Pendant près de quarante ans, les occidentaux se sont habitués à une croissance économique soutenue en Chine. Mais, depuis la crise sanitaire, ils perçoivent soudainement que ce pays se trouve face à de nombreuses difficultés, dont certaines, couvant depuis des années, étaient pourtant restées inaperçues. Ainsi, après plusieurs décennies de développement ininterrompu, qui avait amené la Chine à devenir à la fois « l’atelier du monde » et la première économie mondiale, le pays inquiète aujourd’hui les investisseurs internationaux.
Comment expliquer ce retournement de conjoncture, en apparence si brutal ?
Sur le plan économique, de nombreux indicateurs sont passés au rouge. D’abord, la crise immobilière est de très grande ampleur, le marché ayant chuté d’environ 30% en moyenne. La faillite retentissante de grands groupes du secteur (Evergrande, Country Garden et consorts), dont le service de la dette cumulé, atteint 290 milliards de dollars, rien que pour l’année 2023, et représentent à eux seuls près de 30 % du PIB chinois, a un impact négatif évident sur l’activité. Ensuite, la hausse du chômage des jeunes est inquiétante, au point que les autorités ont décidé de ne plus publier les statistiques… Certains économistes estiment que le chômage des 16 à 24 ans atteint actuellement 30%, un niveau évidemment trop élevé pour garantir la confiance des jeunes dans l’avenir. Enfin, on assiste, dans ce contexte d’incertitude, à une contraction de la consommation des ménages. Autant de facteurs pour expliquer la baisse significative de la croissance du PIB qui devrait avoisiner 5% en 2023, le plus bas niveau depuis 1990, si l’on exclut la période du confinement.
Aux problèmes économiques, s’ajoute l’effondrement démographique, qui va impacter la Chine sur une période longue.
Si l’on en croit les Nations-Unies, la population chinoise devrait régresser de manière spectaculaire à moins de 800 millions d’individus d’ici la fin du siècle, par rapport à 1.5 milliard aujourd’hui. Le phénomène est tel, qu’il faut remonter aux époques médiévales des grandes famines et épidémies pour y constater des pertes de population de cette ampleur.

■ ■ ■ ■

> _OBJECTIF 1_
D'après le texte sur l'économie chinoise, à quel niveau certains économistes situent-ils actuellement le chômage des 16 à 24 ans ?
> _OBJECTIF 2_
Reprenez le texte sur l'économie chinoise juste après sa dernière phrase et poursuivez-le.
Les lignes qui suivent n'interviennent en rien ici.

> _Éléments du jeu de données_
■ ■ ■ ■

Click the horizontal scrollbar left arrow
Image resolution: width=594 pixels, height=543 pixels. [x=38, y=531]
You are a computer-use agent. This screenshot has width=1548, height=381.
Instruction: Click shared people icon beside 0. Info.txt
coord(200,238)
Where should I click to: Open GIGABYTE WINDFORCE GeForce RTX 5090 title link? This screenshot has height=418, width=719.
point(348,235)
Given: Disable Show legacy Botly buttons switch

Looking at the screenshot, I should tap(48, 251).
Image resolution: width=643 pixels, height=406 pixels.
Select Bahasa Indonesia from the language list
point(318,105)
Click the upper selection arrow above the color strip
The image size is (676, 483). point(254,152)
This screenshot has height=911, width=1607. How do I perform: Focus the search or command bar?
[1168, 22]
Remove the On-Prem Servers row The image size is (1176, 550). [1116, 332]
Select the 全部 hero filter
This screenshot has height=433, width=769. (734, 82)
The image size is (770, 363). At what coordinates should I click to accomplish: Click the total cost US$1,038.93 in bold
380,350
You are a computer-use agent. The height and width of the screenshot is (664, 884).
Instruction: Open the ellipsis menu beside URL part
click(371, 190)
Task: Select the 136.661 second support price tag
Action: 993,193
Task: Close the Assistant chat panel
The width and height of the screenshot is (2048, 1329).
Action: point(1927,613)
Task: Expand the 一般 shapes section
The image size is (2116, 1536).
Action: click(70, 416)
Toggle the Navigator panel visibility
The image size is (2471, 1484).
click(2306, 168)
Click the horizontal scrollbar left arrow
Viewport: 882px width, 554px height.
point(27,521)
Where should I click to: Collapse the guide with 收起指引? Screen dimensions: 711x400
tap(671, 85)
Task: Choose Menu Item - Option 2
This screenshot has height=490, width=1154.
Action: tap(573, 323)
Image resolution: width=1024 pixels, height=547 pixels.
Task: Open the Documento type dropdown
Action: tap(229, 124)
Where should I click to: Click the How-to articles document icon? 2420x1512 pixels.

■ ■ ■ ■

> _RÉSULTAT OBTENU 1_
Ils l'estiment à 30 %.

> _RÉSULTAT OBTENU 2_
Au niveau géopolitique, les tensions sino-américaines croissantes sur les questions commerciales pèsent sur le niveau des investissements directs étrangers (« IDE »). Ils se détournent de la Chine pour se rediriger vers d’autres nations émergentes, au premier chef l’Inde ou d’autres voisins, comme le Vietnam.
Ainsi, les prévisions des entreprises américaines en Chine quant aux perspectives économiques du pays pour les années à venir sont tombées à leur plus bas niveau historique. De plus, au premier semestre 2023, le Mexique a dépassé la Chine en tant que principal partenaire commercial des États-Unis. Et, c’est la première fois depuis 2005, que Pékin n’occupe pas la première place de ce classement.
Politiquement, enfin, le gouvernement chinois actuel, plus arbitraire et oppressif que ses récents prédécesseurs, affiche une certaine passivité, face à des risques qu’il avait pourtant lui-même anticipé, comme la crise de la dette du secteur immobilier.
Le pouvoir en place n’a néanmoins pas réussi à empêcher leur avènement, soit par incompétence, soit par aveuglement idéologique.
La Chine était le moteur économique du monde, mais serait-elle arrivée au bout du chemin dans son rattrapage incroyablement rapide des économies développées, notamment depuis son entrée dans l’OMC à la fin de 2001 ?
La question fait l’objet d’analyses contradictoires et il convient d’éviter les conclusions hâtives.
Il faut commencer par rappeler que les chaînes d’approvisionnement mondiales sont étroitement liées à la Chine depuis plusieurs décennies. En conséquence, les récentes politiques occidentales de « réduction des risques », impulsées par les Etats-Unis, n’entraîneront pas, même à moyen terme, une réduction sensible de la dépendance à l’égard des intrants et des fournisseurs chinois. Surtout que dans le même temps, les usines chinoises poursuivent leur montée en gamme : elles ne veulent plus être de simples maillons asiatiques de la chaîne d’assemblage globale et cherchent à devenir des producteurs à part entière. Ainsi, les excédents commerciaux chinois restent colossaux : près de 900 milliards de dollars en 2022, dont 84 milliards avec l’Allemagne et 50 milliards avec la France.
Trois filières apparaissent aujourd’hui comme de nouveaux moteurs pour les exportations chinoises : les panneaux solaires, les batteries au lithium, et, bien sûr, les véhicules électriques.
En outre, la Chine possède toujours tous les atouts liés à sa taille : par exemple, le pays forme 1,4 million d’ingénieurs par an, ce qui stimule naturellement l’innovation. D’ailleurs, le pays est également le leader mondial du dépôt de brevets et représente près de 46% du volume mondial.
La Chine a aussi fortement investi hors de ses frontières, avec une vraie vision stratégique à long-terme, pour sécuriser ses approvisionnements en matières premières.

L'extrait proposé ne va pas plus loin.